Y se contuvo al notar en su espalda el contacto de un “Colt”. Gary le estaba
encañonando.
—Ni un movimiento de resistencia, Jim —advirtió el muchacho— si no agujereo tu
sucia piel.
—Eres un traidor, Gary.
—Silencio y echa a andar.
Al entrar en la oficina del sheriff, vio a Anthony Stone sentado, cuando se dio cuenta
estaban los dos solos, pues el sheriff y Gary habían salido. El ranchero, tras haberle
hecho un gesto de saludo, dijo:
—Jim, te dije que quería hablar contigo. Parece que eludes esa entrevista.
—No, no: sólo quería estar convencido de cuál iba a ser mi conducta desde hoy en
adelante.
—¿Y ya la has decidido?
—Sí, deseo trabajar. Siempre he sido un buen vaquero y puedo demostrarlo. Gladys
cree que me ama...
—¿Sólo lo cree, Jim? —inquirió el ranchero, con adusta expresión.

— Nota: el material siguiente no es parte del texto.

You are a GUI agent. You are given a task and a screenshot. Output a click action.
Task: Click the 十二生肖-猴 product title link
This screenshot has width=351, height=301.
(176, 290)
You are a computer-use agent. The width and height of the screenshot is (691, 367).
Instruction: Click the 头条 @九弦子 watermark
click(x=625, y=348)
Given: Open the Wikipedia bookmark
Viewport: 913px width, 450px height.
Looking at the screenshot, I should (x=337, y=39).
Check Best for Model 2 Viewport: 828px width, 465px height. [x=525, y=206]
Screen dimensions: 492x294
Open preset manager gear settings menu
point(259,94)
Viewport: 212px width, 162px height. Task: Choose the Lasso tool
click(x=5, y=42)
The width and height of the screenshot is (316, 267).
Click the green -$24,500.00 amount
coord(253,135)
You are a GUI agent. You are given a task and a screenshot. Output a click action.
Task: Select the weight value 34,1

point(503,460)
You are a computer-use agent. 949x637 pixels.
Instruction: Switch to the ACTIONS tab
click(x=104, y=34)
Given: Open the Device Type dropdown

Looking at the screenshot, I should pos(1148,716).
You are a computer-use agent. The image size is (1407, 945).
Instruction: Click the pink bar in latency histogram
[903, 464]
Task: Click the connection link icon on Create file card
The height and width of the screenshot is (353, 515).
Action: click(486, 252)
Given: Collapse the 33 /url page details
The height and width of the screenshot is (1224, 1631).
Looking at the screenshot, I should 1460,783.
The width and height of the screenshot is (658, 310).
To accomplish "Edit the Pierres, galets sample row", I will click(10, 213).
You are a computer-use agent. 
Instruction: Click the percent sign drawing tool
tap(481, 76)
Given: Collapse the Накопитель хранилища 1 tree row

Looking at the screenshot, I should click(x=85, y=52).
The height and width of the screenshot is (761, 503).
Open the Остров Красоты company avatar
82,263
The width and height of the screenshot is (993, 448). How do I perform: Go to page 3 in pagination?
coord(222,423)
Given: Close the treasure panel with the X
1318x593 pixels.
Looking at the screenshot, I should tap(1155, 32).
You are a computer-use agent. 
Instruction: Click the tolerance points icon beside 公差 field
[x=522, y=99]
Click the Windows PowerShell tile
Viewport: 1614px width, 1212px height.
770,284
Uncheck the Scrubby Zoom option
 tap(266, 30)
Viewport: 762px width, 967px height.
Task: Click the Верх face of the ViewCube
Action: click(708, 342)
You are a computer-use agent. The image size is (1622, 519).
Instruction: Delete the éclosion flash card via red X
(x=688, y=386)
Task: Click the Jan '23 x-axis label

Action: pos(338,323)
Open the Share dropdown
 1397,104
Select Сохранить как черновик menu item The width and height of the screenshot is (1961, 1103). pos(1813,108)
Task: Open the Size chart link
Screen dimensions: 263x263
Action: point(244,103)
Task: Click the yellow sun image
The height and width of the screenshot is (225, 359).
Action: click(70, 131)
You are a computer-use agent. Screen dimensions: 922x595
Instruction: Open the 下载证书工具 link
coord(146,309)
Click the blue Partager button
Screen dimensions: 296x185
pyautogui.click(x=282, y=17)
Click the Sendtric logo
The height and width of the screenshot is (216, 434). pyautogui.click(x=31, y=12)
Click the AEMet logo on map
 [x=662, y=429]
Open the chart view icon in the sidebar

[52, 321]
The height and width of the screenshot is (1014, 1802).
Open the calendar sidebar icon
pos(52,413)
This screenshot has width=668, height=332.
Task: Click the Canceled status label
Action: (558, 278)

—Bueno, ella dice que me quiere. Yo sí que estoy seguro de mis sentimientos y
quiero casarme con Gladys.
Stone se levantó y, abriendo la puerta que conducía al calabozo, dijo:
—Ya puedes entrar, Gladys.
La muchacha obedeció. Su rostro estaba enrojecido y sus ojos fijos en el suelo, sin
atreverse a mirar a su amado. Jim la contempló extasiado.
—Jim Carter me ha pedido tu mano, Gladys. Yo aceptaré tu decisión, aunque creo
que te conviene. Es un muchacho excelente.
—¡Oh, papá! Mi contestación ya la sabe Jim Carter.
Y se arrojó a los brazos de Jim. Sus labios se unieron.
—Esto ha sido una encerrona, Gladys —musitó Jim cuando se separaron.
—Te dije que estaba dispuesta a todo, Jim.
Stone, que había salido, dejando a los dos jóvenes solos, hizo una afirmativa señal al
sheriff y Gary y éstos sonrieron satisfechos.